The Brattle report also suggested that hydropower largely has been ignored amid market changes aimed at promoting resources with more flexible attributes.

While hydropower projects can make more money "simply by optimizing how the resources are bid" into markets, "capturing the full value stream may require some modifications to the [regional transmission organization's] existing market rules as well as improvements in the scheduling optimization procedures used by the plant owners," Pablo Ruiz, a Brattle senior consultant and study co-author, said in a statement.

The Brattle report also found that heavily used transmission lines may not always have the space to carry the power from hydro projects to customers.
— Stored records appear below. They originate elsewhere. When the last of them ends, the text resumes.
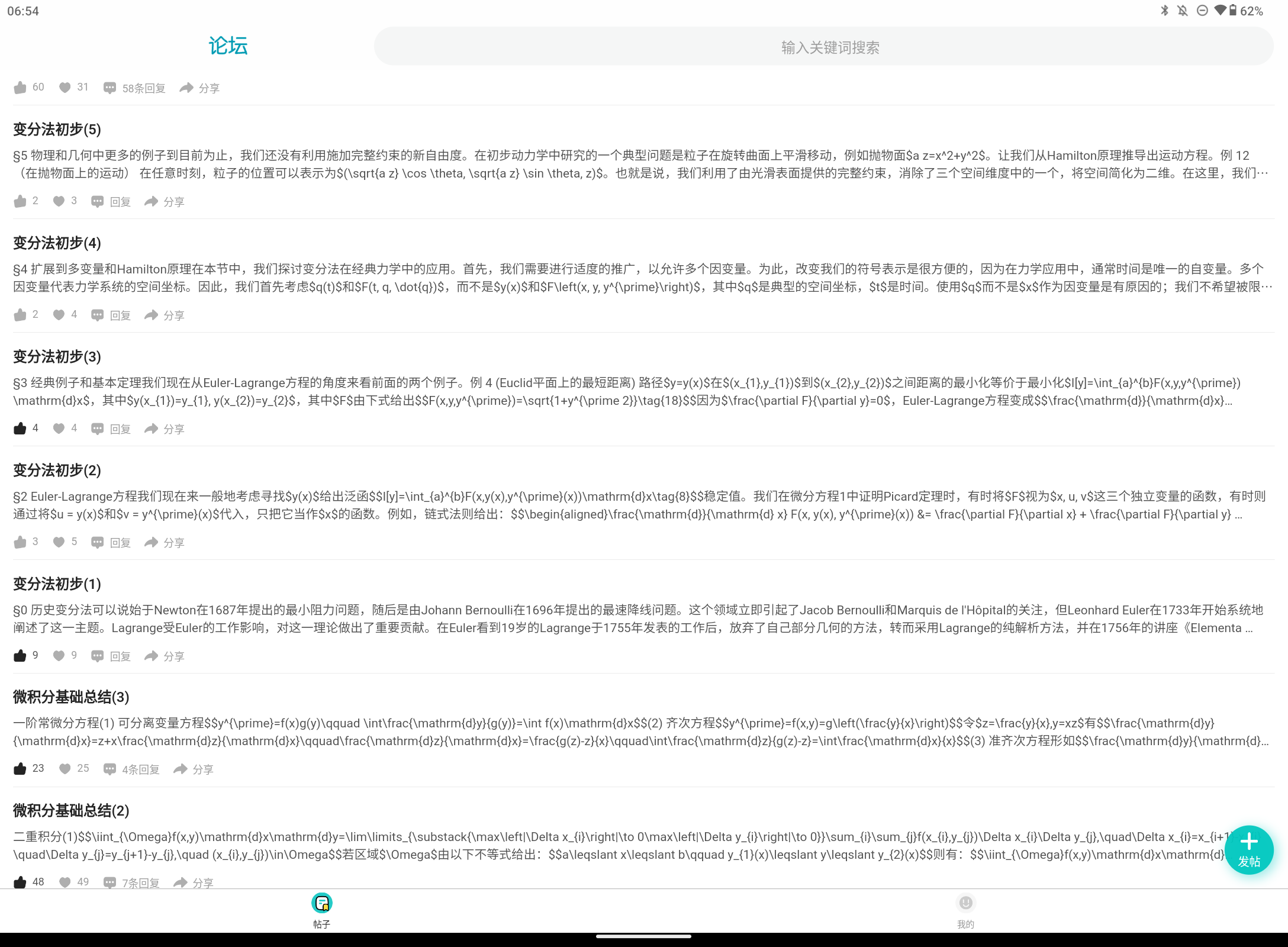Toggle thumbs-up on 变分法初步(3) post
Image resolution: width=1288 pixels, height=947 pixels.
(20, 429)
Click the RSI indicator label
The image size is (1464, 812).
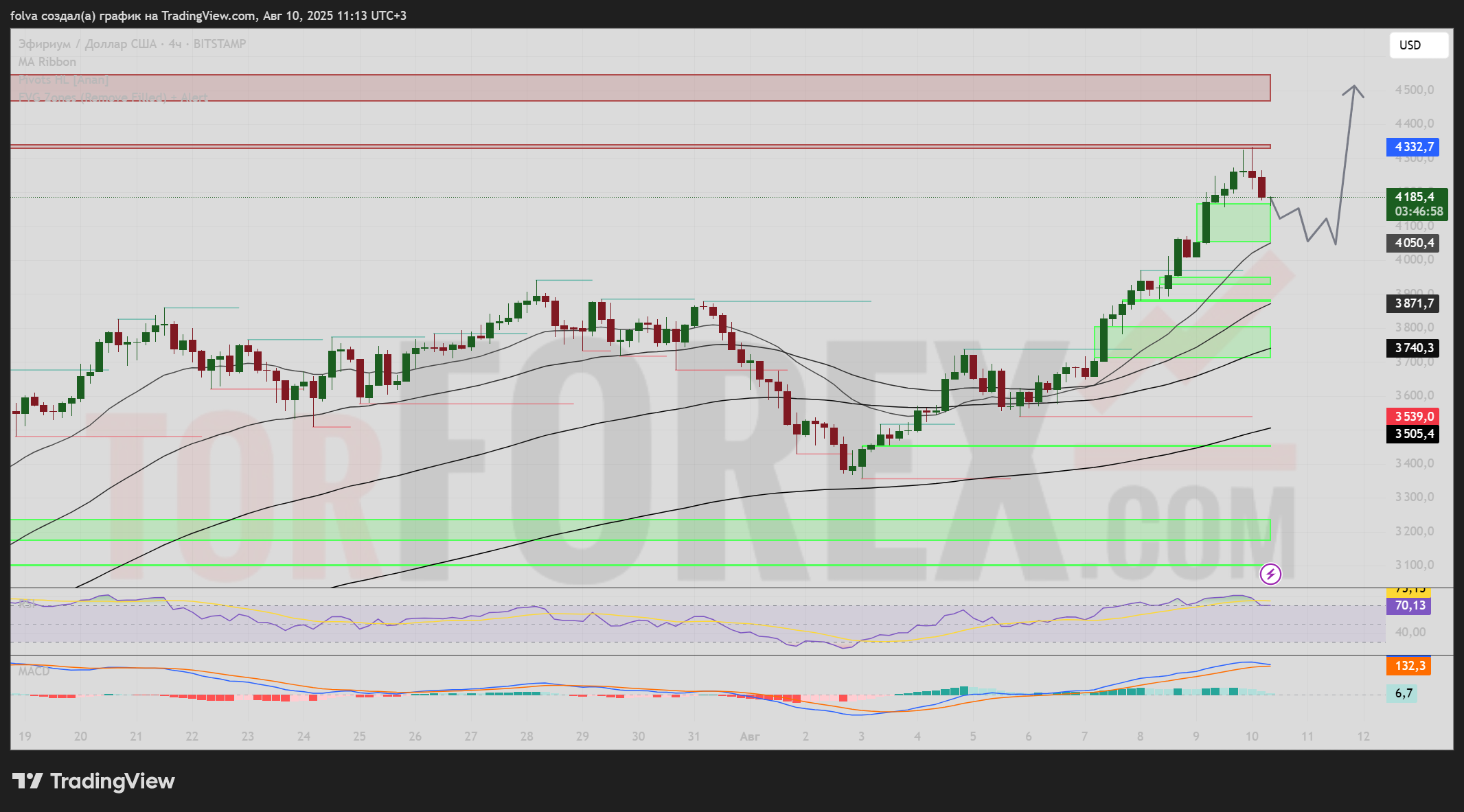click(x=26, y=604)
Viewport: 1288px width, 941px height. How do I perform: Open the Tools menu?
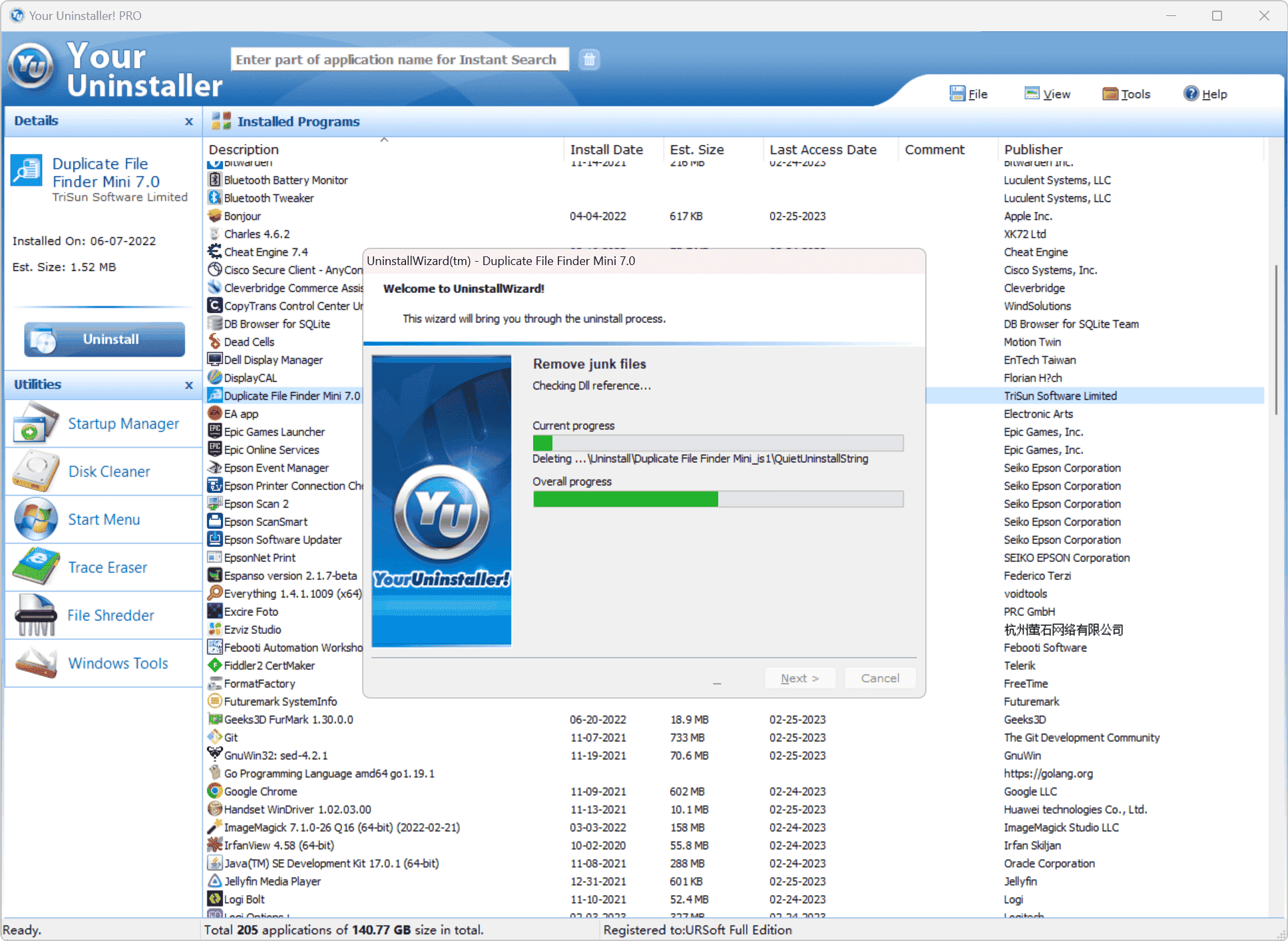click(x=1126, y=94)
Advanced transmission technologies can increase the transferability of lines by up to 10% in the PJM Interconnection, the report said.

The Trump administration has placed a strong emphasis on improving grid resilience and has been looking for avenues to prop up financially ailing coal-fired and nuclear power projects that have become uneconomic in the face of low natural gas prices. The U.S. Department of Energy in September 2017 proposed that the Federal Energy Regulatory Commission direct markets to pay certain generators extra for keeping a 90-day fuel supply on-site. But the commission rejected that request and instead opened a new docket to review the issue of resilience more broadly.

Many of the arguments both the administration and the owners of struggling projects have made center around the idea that the power grid needs those resources to keep the lights on. But environmental groups and others contend the system is correctly designed to run the most economic plants, no near-term resilience problem exists, and regional grid operators have long-term planning processes in place to ensure they can handle any plant closures.

However, one day after saying it would close all three of its nuclear plants in PJM, FirstEnergy Solutions Corp. on March 29 asked the DOE to issue an emergency order that would require PJM to provide extra compensation for at-risk coal-fired and nuclear power plants within its control area. A DOE official in February said the agency had no intention of using its emergency authority to prop up uneconomic generation.